In a staggering display of operational risk, South Korean cryptocurrency exchange Bithumb is scrambling to recover from a massive "fat finger" error that accidentally distributed approximately $40 billion worth of Bitcoin to its users. The incident, which began unfolding on Friday and dominated headlines through Sunday, February 8, 2026, occurred when a promotional giveaway intended to reward users with small cash prizes was misconfigured. Instead of crediting accounts with 2,000 Korean Won (approx. $1.37), the system transferred 2,000 Bitcoin (BTC) to each eligible user. The blunder triggered a localized flash crash and has forced an emergency freeze of the platform's assets.
The $40 Billion Glitch: How 2,000 Won Became 2,000 BTC
The operational failure originated from a routine marketing campaign known as the "Random Box" event. According to Bithumb's official statements released this weekend, the promotion was designed to distribute small participation rewards to loyal customers. However, during the configuration of the payout parameters, an employee reportedly confused the currency unit inputs.
Rather than inputting the intended reward of 2,000 KRW, the system was instructed to distribute 2,000 BTC per user. With the Bitcoin price in February 2026 hovering around $71,000, this error effectively credited each of the 695 affected users with roughly $142 million in digital assets. The total erroneous distribution amounted to approximately 620,000 BTC—a sum that technically exceeds the exchange's cold wallet reserves and momentarily represented a value of over $40 billion.
Immediate Market Chaos and Flash Crash
The impact of the Bithumb Bitcoin error was instantaneous. As users discovered the astronomical balances in their wallets, many attempted to liquidate the funds immediately. This wave of panic selling flooded Bithumb's order books, causing a severe decoupling of price. While Bitcoin traded steadily above $70,000 on global platforms like Binance and Coinbase, the price on Bithumb crashed violently, briefly touching 81 million Won (approximately $55,000).
Arbitrage traders and bots quickly capitalized on the discrepancy, exacerbating the volatility. The massive sell-off created a "wick" on the charts that will likely be studied by market analysts for years to come as a prime example of crypto operational risk in centralized exchanges.
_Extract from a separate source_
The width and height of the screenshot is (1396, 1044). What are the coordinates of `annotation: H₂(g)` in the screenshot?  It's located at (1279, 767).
Recovery Efforts: Freezing Funds and Damage Control
Bithumb's security team identified the anomaly within minutes of the distribution. In a desperate bid to stem the bleeding, the exchange suspended all withdrawals and trading services for the affected accounts roughly 35 minutes after the glitch occurred. This rapid response appears to have saved the company from total insolvency.
As of February 8, Bithumb reports that it has successfully recovered 99.7% of the erroneously distributed funds. The exchange effectively rolled back the ledger entries for the phantom Bitcoin that had not yet been withdrawn on-chain. However, a small portion of the funds—approximately 125 BTC, valued at nearly $9 million—was successfully withdrawn or liquidated before the freeze could be implemented. Bithumb has announced it will cover this $9 million loss using corporate reserves to ensure no customer funds are compromised.
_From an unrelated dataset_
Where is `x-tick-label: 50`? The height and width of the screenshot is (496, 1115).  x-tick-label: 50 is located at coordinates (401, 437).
Regulatory Scrutiny in South Korea
This South Korea cryptocurrency news has drawn immediate and sharp attention from financial regulators. The Financial Services Commission (FSC) and the Financial Supervisory Service (FSS) have launched an emergency review of Bithumb's internal control systems. Authorities are particularly concerned with how a single "fat finger" error could bypass verification protocols for such a colossal sum.
The incident comes at a sensitive time for the South Korean crypto market, which is known for its high retail participation and the "Kimchi Premium." Regulators have warned that this accidental BTC transfer could lead to stricter oversight mechanisms for all domestic exchanges, potentially mandating multi-signature approvals for all promotional distributions in the future.
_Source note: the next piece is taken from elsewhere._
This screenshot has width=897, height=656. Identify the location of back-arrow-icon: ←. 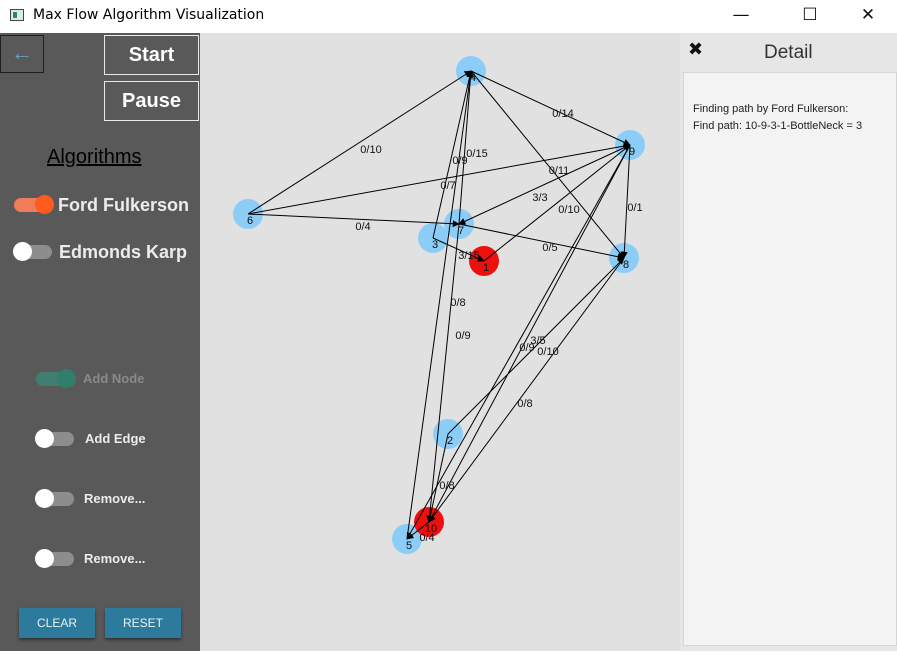
(22, 52).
Lessons in Crypto Security
The Bithumb incident serves as a stark reminder of the fragility of digital asset infrastructure when human error is introduced. While Bithumb exchange security against external hackers has remained robust, the internal threat of operational negligence proved far more dangerous. For the broader industry, the event highlights the critical need for automated "sanity checks" in transaction processing systems—software safeguards that would automatically flag and block a $40 billion transfer that exceeds an exchange's total assets.
For now, markets have stabilized, with Bitcoin reclaiming the $71,000 level as the new week begins. But for the 695 users who were briefly billionaires this weekend, and for the executives at Bithumb, the shock of the 2,000 BTC error will not soon be forgotten.